Entries taken from a collection:

******************************

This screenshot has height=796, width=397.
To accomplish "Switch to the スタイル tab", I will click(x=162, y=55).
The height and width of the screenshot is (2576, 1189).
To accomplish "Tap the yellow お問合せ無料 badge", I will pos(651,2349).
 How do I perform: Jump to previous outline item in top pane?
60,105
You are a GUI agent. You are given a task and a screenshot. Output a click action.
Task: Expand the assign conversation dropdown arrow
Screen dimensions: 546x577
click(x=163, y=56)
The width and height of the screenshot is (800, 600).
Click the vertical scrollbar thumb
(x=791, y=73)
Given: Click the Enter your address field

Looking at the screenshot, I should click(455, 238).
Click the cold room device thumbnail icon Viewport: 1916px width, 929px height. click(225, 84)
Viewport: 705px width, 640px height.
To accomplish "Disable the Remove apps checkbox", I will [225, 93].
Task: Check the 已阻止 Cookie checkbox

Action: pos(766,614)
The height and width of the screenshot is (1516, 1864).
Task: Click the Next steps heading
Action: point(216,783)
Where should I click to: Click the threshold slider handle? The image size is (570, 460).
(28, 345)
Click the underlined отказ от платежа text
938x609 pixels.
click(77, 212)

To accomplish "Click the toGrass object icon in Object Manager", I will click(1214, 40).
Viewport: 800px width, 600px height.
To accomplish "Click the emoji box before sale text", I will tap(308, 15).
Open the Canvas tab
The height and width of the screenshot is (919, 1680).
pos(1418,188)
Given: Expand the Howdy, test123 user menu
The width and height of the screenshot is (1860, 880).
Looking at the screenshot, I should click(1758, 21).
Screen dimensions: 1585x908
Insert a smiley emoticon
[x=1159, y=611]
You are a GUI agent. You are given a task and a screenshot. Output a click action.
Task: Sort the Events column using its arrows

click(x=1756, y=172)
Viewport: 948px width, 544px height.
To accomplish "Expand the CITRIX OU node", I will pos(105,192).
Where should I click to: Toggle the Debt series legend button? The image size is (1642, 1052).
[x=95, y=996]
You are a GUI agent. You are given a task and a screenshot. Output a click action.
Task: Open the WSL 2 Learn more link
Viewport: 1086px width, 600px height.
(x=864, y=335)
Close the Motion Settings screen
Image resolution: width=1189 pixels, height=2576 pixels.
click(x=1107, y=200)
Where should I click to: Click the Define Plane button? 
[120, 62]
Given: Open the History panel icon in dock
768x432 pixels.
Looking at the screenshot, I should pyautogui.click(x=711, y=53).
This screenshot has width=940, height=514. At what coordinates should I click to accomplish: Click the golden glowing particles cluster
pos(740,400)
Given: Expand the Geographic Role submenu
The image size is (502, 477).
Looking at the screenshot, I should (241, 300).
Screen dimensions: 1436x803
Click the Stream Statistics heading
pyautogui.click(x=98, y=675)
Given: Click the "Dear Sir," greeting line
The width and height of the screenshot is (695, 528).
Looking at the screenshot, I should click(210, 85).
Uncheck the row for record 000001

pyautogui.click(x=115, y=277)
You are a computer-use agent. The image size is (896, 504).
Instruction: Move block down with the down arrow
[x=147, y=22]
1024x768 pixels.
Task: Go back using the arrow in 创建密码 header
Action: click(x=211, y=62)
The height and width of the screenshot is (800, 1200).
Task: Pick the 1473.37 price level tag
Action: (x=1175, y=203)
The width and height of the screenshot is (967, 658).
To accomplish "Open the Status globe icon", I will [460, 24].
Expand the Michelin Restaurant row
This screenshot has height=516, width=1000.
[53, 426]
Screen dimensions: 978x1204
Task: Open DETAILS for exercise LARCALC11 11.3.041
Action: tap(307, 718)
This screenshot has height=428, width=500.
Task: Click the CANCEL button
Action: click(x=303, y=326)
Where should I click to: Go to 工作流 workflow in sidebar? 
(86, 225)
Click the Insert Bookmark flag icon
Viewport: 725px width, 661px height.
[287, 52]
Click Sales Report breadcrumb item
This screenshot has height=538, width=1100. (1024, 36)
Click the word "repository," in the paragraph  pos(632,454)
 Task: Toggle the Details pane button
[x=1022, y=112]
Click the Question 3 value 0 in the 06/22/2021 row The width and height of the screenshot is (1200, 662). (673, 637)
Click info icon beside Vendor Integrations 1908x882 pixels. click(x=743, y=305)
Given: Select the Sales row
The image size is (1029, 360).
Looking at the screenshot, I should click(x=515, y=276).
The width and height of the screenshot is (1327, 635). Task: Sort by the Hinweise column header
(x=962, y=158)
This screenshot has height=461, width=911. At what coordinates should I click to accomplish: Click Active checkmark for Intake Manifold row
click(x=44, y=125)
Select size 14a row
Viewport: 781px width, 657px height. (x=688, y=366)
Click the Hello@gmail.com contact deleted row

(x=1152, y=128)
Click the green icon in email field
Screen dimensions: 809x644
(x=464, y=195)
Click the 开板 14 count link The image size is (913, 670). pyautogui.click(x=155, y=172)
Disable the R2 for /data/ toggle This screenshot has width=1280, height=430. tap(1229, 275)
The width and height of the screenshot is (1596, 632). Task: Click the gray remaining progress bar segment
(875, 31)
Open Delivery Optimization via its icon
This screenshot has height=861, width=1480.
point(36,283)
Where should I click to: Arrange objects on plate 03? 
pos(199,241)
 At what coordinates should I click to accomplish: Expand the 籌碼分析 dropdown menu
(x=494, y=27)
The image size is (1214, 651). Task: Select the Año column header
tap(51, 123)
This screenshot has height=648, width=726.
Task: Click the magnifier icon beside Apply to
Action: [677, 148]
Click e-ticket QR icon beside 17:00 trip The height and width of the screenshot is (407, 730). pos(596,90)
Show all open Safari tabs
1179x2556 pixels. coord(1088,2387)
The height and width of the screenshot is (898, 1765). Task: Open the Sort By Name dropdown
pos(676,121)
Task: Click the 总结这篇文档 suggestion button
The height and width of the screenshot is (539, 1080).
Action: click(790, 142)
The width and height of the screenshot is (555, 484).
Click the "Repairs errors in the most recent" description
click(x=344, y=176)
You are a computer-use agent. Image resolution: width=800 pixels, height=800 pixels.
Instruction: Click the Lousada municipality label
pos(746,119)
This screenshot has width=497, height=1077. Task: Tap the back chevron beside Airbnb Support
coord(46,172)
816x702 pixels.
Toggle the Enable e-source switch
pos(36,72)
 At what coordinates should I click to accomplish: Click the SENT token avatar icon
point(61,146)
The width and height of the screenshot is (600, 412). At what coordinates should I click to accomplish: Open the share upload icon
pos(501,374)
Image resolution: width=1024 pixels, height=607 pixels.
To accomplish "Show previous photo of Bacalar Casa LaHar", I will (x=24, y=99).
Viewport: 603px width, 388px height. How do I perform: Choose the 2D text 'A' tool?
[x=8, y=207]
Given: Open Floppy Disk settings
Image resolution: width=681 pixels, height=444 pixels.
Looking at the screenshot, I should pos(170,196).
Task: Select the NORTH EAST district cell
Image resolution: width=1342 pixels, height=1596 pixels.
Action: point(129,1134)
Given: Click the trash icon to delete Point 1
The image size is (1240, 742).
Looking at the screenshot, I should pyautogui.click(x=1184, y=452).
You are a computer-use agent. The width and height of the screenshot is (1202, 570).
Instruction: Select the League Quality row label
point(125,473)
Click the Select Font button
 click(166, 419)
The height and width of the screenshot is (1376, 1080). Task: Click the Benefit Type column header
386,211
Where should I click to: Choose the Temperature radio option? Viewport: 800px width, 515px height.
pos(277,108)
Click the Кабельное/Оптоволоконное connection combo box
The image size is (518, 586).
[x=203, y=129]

******************************

» **PROBLEM DETAILS**: Count the lines in the records above that hold the word "computer", and give only that number.

» **ANSWER BOX**: 3